> **Document passage**
☆ ☆ ☆ ☆ ☆

The goal of hybridising these two approaches is to benefit from a best-of-both-worlds situation. Data-driven approaches can be rolled-out easier, can be implemented by engineers, and they quickly capture high-dimensional correlations which humans would be likely to miss. But, since the sample size in biology is low, some bespoke biophysical models can be used to bootstrap the approach.

The example with which I have most familiarity is that of the Prediction 2020 project which is currently being spun-out of the Charité hospital via its BIH incubator. (Prediction 2020 is not my project, I have never worked on it, my familiarity ends at a number of public presentations I have attended and I do happen to know some of the team personally.) The goal of the project, as far as I understand, is to take MRI images of stroke patients and to predict how much further damage they are likely to have in two cases, i) if they receive no further treatment, and ii) if they receive a drug which has a 15% likelihood of causing severe, life-threatening side-effects. The project output is a product which can be used in a clinical decision support setting; allowing doctors to better treat stroke patients.

Now, with pure machine learning approaches it is pretty hard to build a decent classifier from only ~300 training images. This is especially the case when the stroke will have occurred in different locations for different patients. You are almost in the realm of n=1 for each of the cases of interest. As I argued, quite expansively in part I, the fact that an MRI is extremely rich in data is more correctly treated as high-dimensionality in this case and cannot be transformed into extra training points.

The Prediction 2020 project, quite intelligently, augments the inputs to their machine learning classifier by simulating blood perfusion locally, throughout the brain, based on a vascularisation scan. By building-in biophysical knowledge into the simulations they are better able to leverage latent aspects of the blood flow data from the MRI scans; effectively lowering the signal-to-noise ratio.

My own company, Simmunology, is flipping this approach on its head. Whereas Prediction 2020 are feeding the simulation results into the machine learning methods, we are using Deep Neural Networks at the lower level, using this to drive higher-level structural elements which we use to describe the Human Immune System.

Conclusion

A practitioner should always know their tools. We are currently seeing an unprecedented gold-rush in the application of Deep Neural Networks to industrial problems. Investors see the potential for revolution, but don’t know enough about the techniques to sort good investments from bad.

Data-driven techniques come with some quite specific characteristics (see part I) which limit their applicability to biology and healthcare applications. This does not mean that they should not be used. But it does mean that those limitations should be accounted for before deciding to throw a lot of time and money at a problem.

Biophysical modelling approaches, by their necessity, will always require some degree of heavy lifting. This is unattractive during a gold-rush. However, the low-hanging fruit of biomedical development have already largely been picked. Anyone wishing to make further advances in healthcare and drug development will have to accept that this is not a field where results just appear magically overnight. That said, these techniques are often overly bespoke and lack the possibility of being repurposed quickly into other products.

Thankfully, we don’t have to resign ourselves to a world in which we must choose between shallow solutions which limit our future progress and deep solutions which take decades to implement. There is a sweet spot in-between. The formerly separated (academic) fields can come together, and appear to be doing so in the industrial context. A hybridisation does require even greater ability, at least to communicate, at the direction-level. But making it work, and work well, at the implementation-level is considerably easier. This will allow us to make swift improvements in healthcare applications in the coming 3 to 5 years.

☆ ☆ ☆ ☆ ☆

> **Things to do**
• 1. Decide whether each statement agrees with the passage on hybrid modelling, answering yes or no and quoting the deciding words: (a) The author has worked on the Prediction 2020 project. (b) The drug considered in Prediction 2020 has a 15% likelihood of causing severe, life-threatening side-effects. (c) Simmunology feeds simulation results into machine learning methods.
• 2. Please print the passage on hybrid modelling between "Now, with pure" and "extra training points.", inclusive.
The data after this passage come from a separate source.

> **Supplied data**

☆ ☆ ☆ ☆ ☆

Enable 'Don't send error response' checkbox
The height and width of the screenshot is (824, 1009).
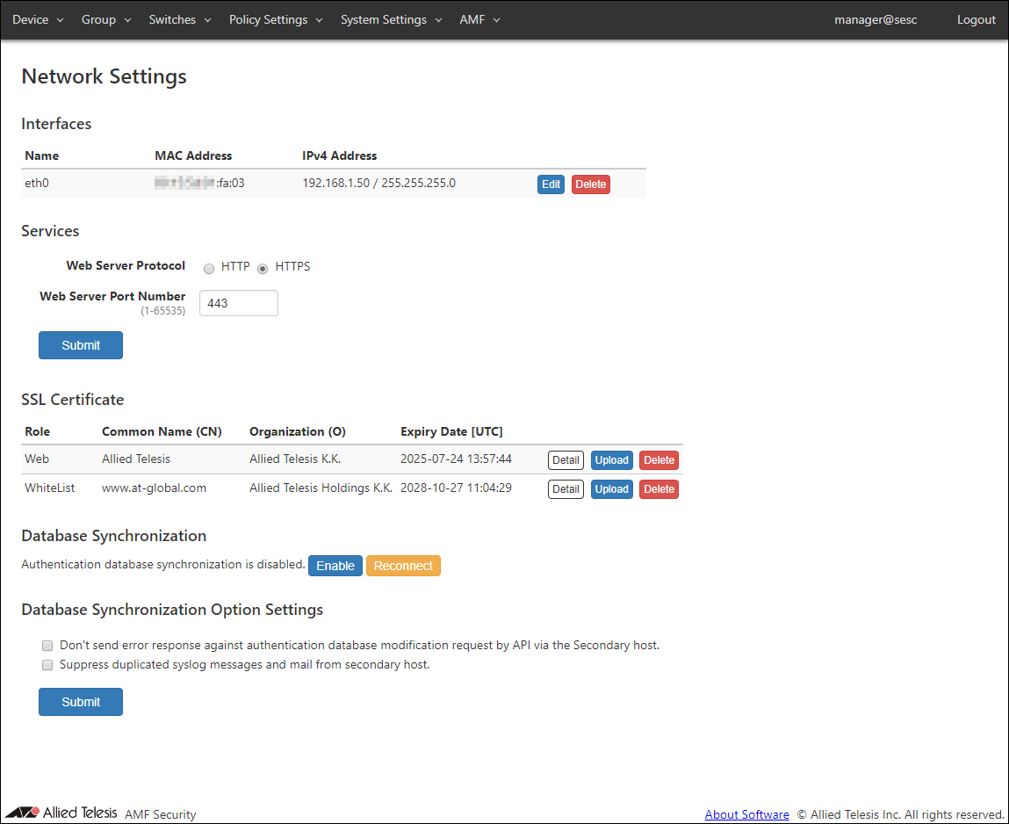point(48,646)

☆ ☆ ☆ ☆ ☆

> **Your responses**
• 1.
(a) No: "Prediction 2020 is not my project, I have never worked on it"
(b) Yes: "a drug which has a 15% likelihood of causing severe, life-threatening side-effects"
(c) No: "we are using Deep Neural Networks at the lower level, using this to drive higher-level structural elements which we use to describe the Human Immune System"

• 2.
Now, with pure machine learning approaches it is pretty hard to build a decent classifier from only ~300 training images. This is especially the case when the stroke will have occurred in different locations for different patients. You are almost in the realm of n=1 for each of the cases of interest. As I argued, quite expansively in part I, the fact that an MRI is extremely rich in data is more correctly treated as high-dimensionality in this case and cannot be transformed into extra training points.